A recent drop in oil prices can be attributed primarily to futures traders focusing exclusively on the troubled U.S. economy and ignoring other factors, according to economists.
Unfortunately for businesses and consumers looking for a break on gas prices, those same economists are not expecting the price freefall to last much longer.
On Wednesday, the price of light, sweet crude settled at US$124.44 a barrel. That was down from a high of $147 a barrel earlier this month. According to Patricia Mohr, VP of industry and commodity research at Scotia Economics (TSX:BNS), traders, particularly those in New York, have grown so concerned about the slowdown in demand for petroleum in the U.S. that they are turning a blind eye to other elements that typically send prices up.

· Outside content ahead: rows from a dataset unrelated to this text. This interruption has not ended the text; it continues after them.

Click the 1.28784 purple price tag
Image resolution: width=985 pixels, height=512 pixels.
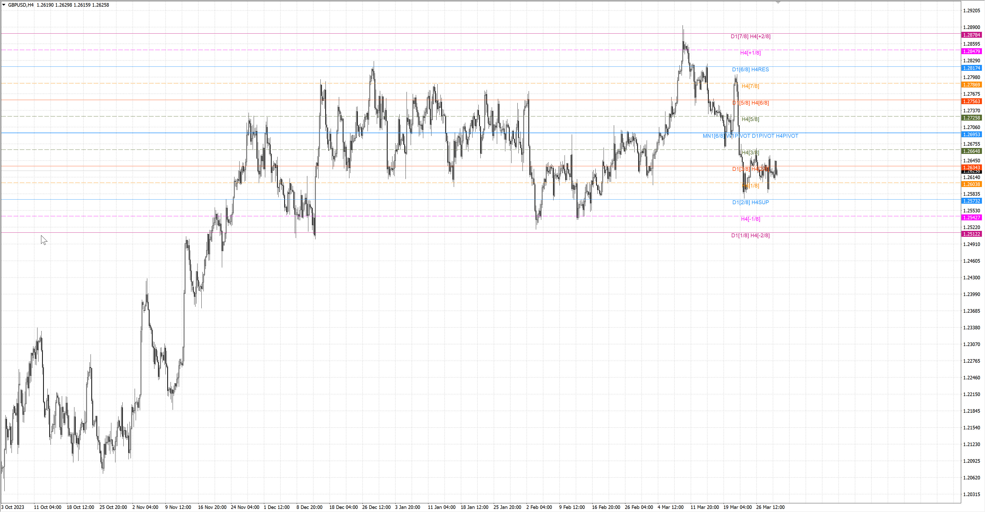971,35
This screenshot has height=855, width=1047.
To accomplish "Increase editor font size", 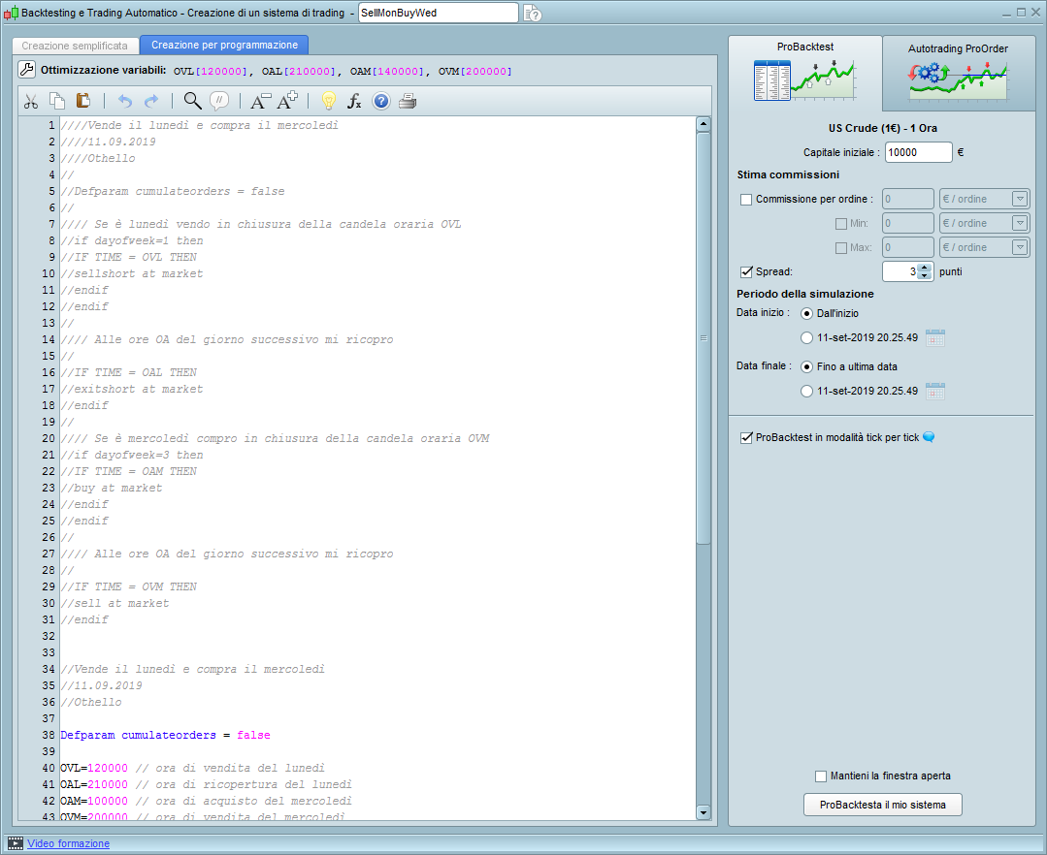I will (x=287, y=101).
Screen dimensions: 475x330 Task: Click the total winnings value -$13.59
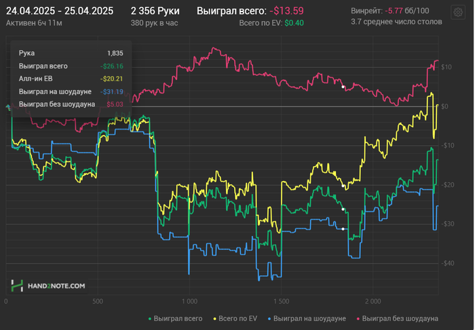(x=286, y=11)
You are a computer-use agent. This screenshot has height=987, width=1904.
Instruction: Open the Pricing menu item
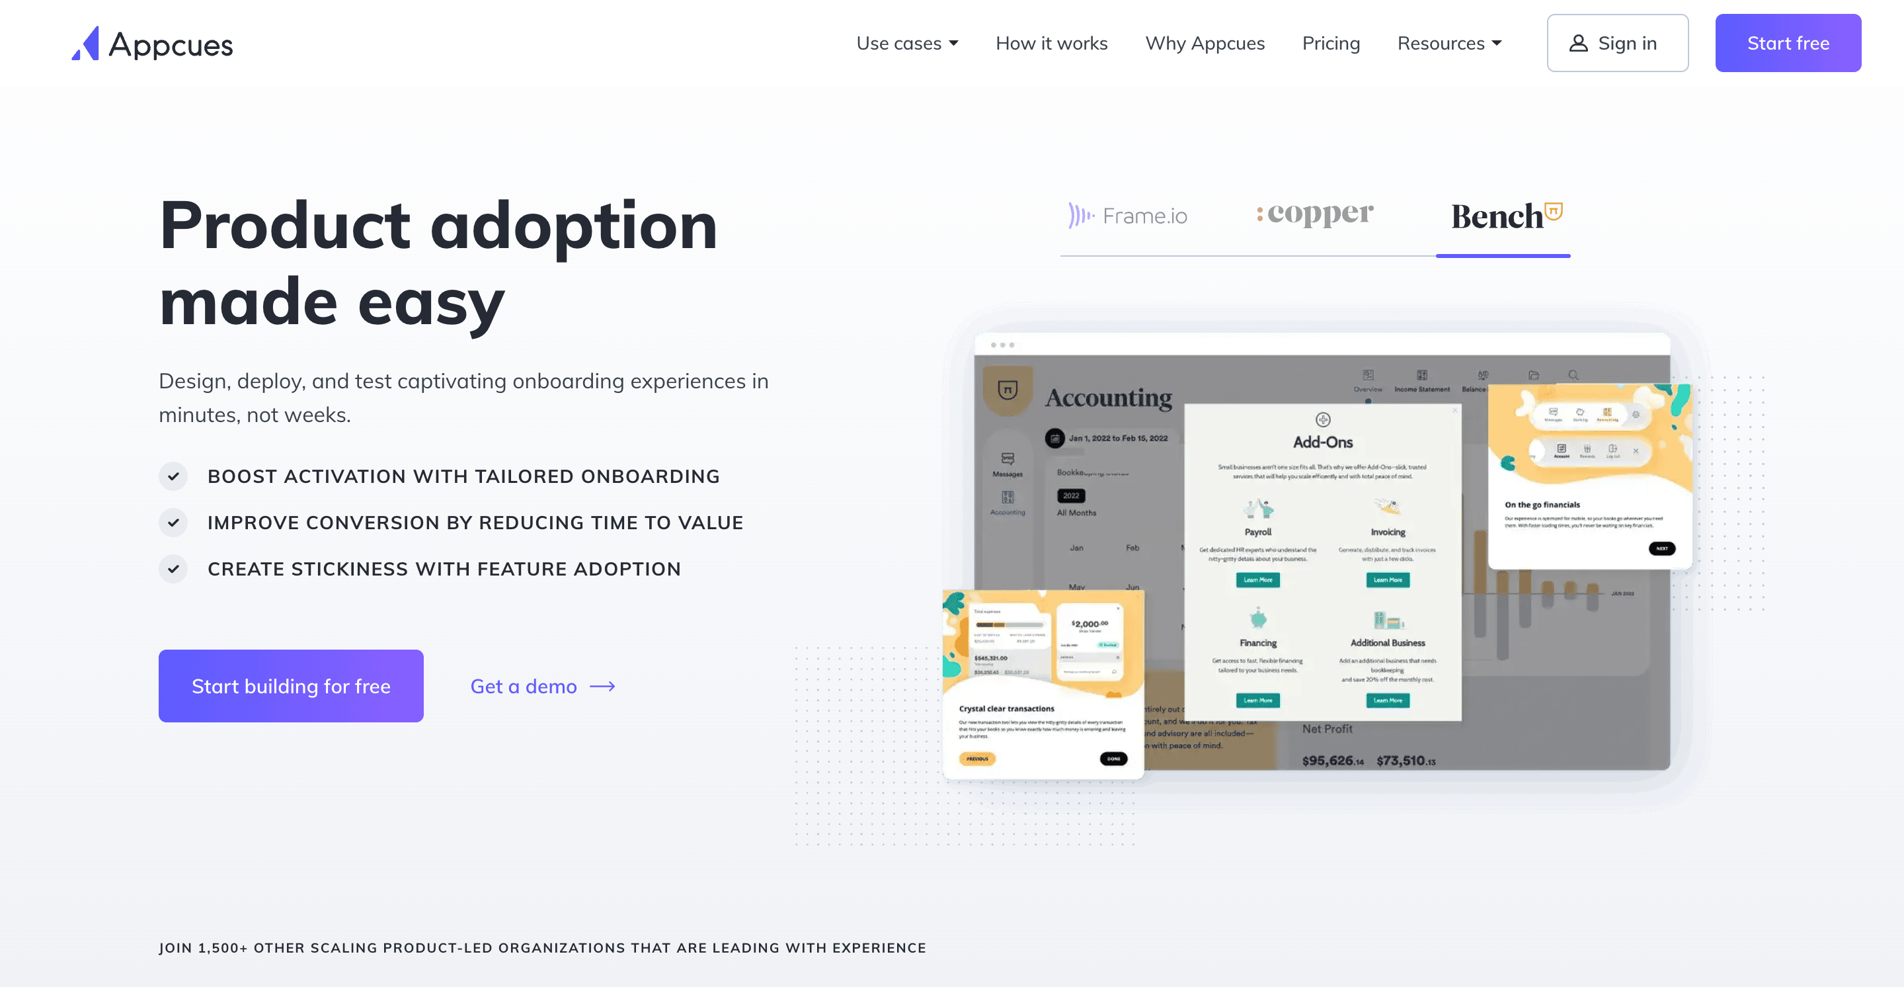click(1331, 41)
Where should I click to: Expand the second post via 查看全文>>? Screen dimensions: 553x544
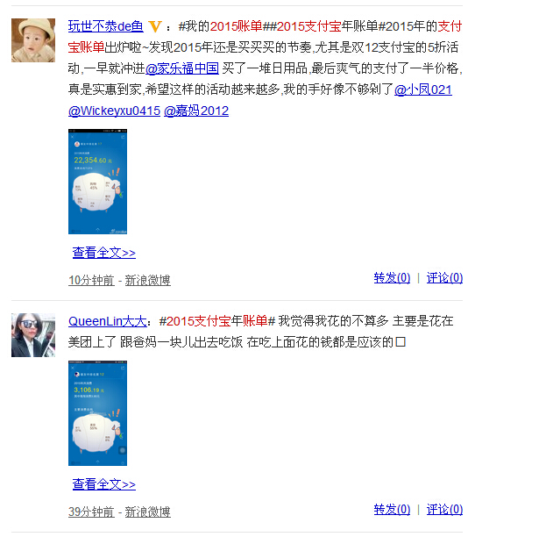104,484
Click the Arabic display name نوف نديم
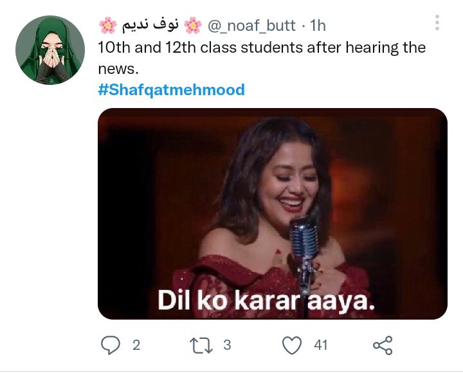Image resolution: width=463 pixels, height=373 pixels. pos(150,26)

Those include a recent threat by Nigerian rebel groups to attack oil facilities in that country, rising tensions between Iran and the U.S, and the potential impact of Hurricane Dolly, which crashed into southern Texas on Wednesday.
“Although it didn’t cut offshore oil and gas production, it probably shut some U.S. refinery production at least for a few days. But again, [it was] totally ignored by the market,” Mohr said.
Some “real, genuine worry” was also generated by last week’s gloomy U.S. Federal Reserve semi-annual monetary policy report, Mohr added.
“I think it sent alarm bells through the economy, so now the traders are focusing on slow [oil] demand.”
Another report from the U.S. out next week should help to put an end to the price fall, Mohr said.
“The U.S. Department of Energy puts out its statistics on U.S. oil inventories and consumption. I suspect they won’t look quite as positive as they have in the last couple of weeks, partly because of Hurricane Dolly.”
As a result, “We’ve seen most of the decline [in oil prices] that’s going to happen for the next while.”
Earl Sweet, senior economist at BMO Capital Markets (TSX:BMO), also attributed the recent price drop to the actions of speculators, but said their worries were primarily brought on by a weakening in European economies. Previously held beliefs that those markets would continue to grow, however modestly, appear to be crumbling.
“If you look at the economies of Spain and Italy, they are in serious trouble,” Sweet said. “Consumer [confidence] is slowing down quite a bit in France and production in Germany has taken a real hit. When the fundamentals look like they’re weakening, that causes the speculators to take note.”